Army Chief, Brigadier Patrick West on Tuesday lauded the efforts of the Coast Guard Unit in combating piracy at the high seas.
During a Christmas Luncheon held at the Coast Guard’s Riverview, Georgetown base, the Chief-of -Staff, listed the active anti-piracy programme, improved familiarisation with internal rivers, and extensive training with officers of the Joint Services in riverain operations, among the unit’s achievement for 2017.
“We were able to dominate some areas which were not dominated before,” he added, noting that in the new year, steps will be taken for the GDF to support activities across the Caribbean Community (CARICOM), and continue to collaborate with their Argentine Naval counterparts.

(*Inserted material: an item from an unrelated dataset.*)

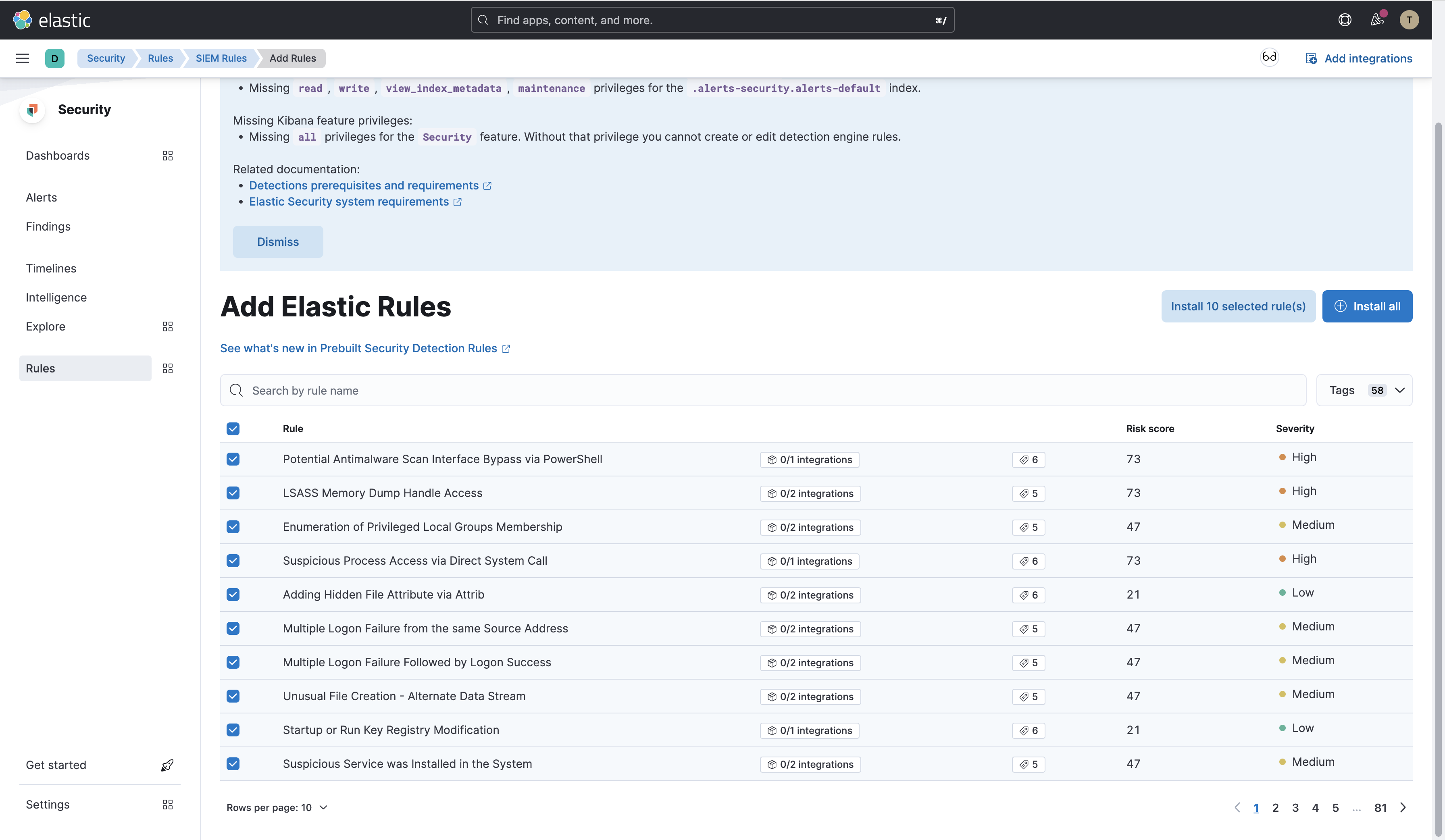Viewport: 1445px width, 840px height.
Task: Open Dashboards submenu grid icon
Action: coord(167,156)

Other projections for 2018, the Chief-of-Staff said, will be an increase in assets, and collaborative training with the British. There will also be a new floating base coming on stream and improvements to the New Amsterdam Base, so that the officers can patrol across the length and breadth of the coast, Brigadier West stated.
He told the gathering of soldiers that he is optimistic that next year, more Ocean Patrol Vessels can be procured through international efforts, “so we can go beyond the 12-mile limit “.
Earlier this year, President David Granger announced that the Coast Guard will be beefing up its capacity to provide security for offshore oil exploration and production, as well as clampdown on illegal activities, some of which “distort the economy.
As such, two boats, Metal Shark 38V Defiant Class vessels, were purchased by the government at a cost of G$140 million each, to aid the Coast Guard with their efforts.
At a time when Guyana is on the verge of becoming an oil-producing nation, the President said that it is important, now more than ever, that the Coast Guard be re-capitalised and equipped to effectively perform its functions.
“Our Exclusive Economic Zone [EEZ] is the next new frontier of economic development. Petroleum exploration is now taking place apace in Guyana’s offshore waters. A number of foreign companies are engaged in this sector. The Coast Guard must be strengthened to provide greater security to investors in petroleum, fishing and other maritime activities.
“Guyana must continue to ensure the safety and security of its sea-lanes so that ships can enjoy safe passage within and throughout our waters. International trade, just like petroleum exploration, is a driver of economic development,” Granger added.